The ride from Pakse to Champasak took less than an hour and was so pleasant I didn't even notice we'd arrived until I looked up to see the friendly, round, smiling face of a Laos man standing next to the tuk-tuk. He owned a guesthouse down the road and offered me a ride there. I climbed into his minivan to see several other westerners headed to the same place. They ended up being Jolien, from Belgium, Chloe and Tayne, from Australia, and Rosemary, an older woman also from Australia. As it was too late to see the main attraction of Champasak, the ancient Khmer temple of Wat Phu, the five of us decided to just hang out at the guesthouse, sitting by the Mekong, sharing some beers and dinner.

Jolien had also come to Champasak to meet Yves, a French man who was renovating an old puppet theatre in the town. Until 1945, the town of Champasak was the capital of an independent Laos state and where most of the royalty of that state lived. Some of the royalty's grand homes still stand along the main road, and the theatre is one of the remnants of their presence. Yves came to meet Jolien and ended up sitting with us and talking about his project, which also includes turning the theatre into a cinema that will show classic silent movies where local musicians will play the scores live.

The next day Rose, Chloe, Tayne, Jolien and I rented bicycles to go see Wat Phu. Before leaving we met Mark and Claire, an unbelievable couple from the UK who are currently in their third year of a four year round-the-world trip by BICYCLE. Yeah. They blew me away and of course they had some amazing stories. We all road to the Wat together through the picturesque town

and bought some amazing sticky rice sweetened with coconut milk wrapped in banana leaves from two women on the roadside.

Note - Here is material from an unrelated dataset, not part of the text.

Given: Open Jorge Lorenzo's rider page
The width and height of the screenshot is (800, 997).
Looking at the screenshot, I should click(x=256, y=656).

Although the original temple was built in the 5th century, predating the oldest of the illustrious Siem Reap wats in Cambodia by over four hundred years, the remnants that remain are much younger - from the 11th century or so. No biggie.

(Entrance path.)

(Carving detail.)

The wat is located on the base of mount Phu Kao (although it was still quite a climb getting to the main temple)

where there is a natural spring.

The water was originally redirected to constantly bathe the temple's linga, but now visitors can feel free to rinse their sweaty hands and faces with it. Which we did.

Wat Phu has been designated as an official World Heritage Site and is currently being renovated according to UNESCO standards.

Plus we met these guys and their doggy friend who were on an overnight biking trip to Champasak from Bangkok.

Overall, it was amazeballs.

After riding back to town the group decided to move all to the same guesthouse where Mark and Claire were staying. (Oh, I almost forgot to mention - there were rats in bed with me the previous night in the room I was sharing with Jolien. Funny how it doesn't seem to be as huge of a deal the second time around. But that was part of why we all decided to change locations.) There weren't enough beds in the new spot so Rosemary and Jolien let me sleep on the floor for free which was really sweet of them. Hooray for yoga mats, travel sheets, and inflatable pillows! Before settling in we all went for dinner at a place along the water and the now expanded group shared another lovely evening together.

(Photo courtesy of Chloe.)

In the morning, everyone except Jolien decided to hit the road. Mark, Claire, Tayne, Chloe, and Rose were all headed north but to different areas, and I headed south to Don Det - one of the Four-Thousand Islands in the Mekong river.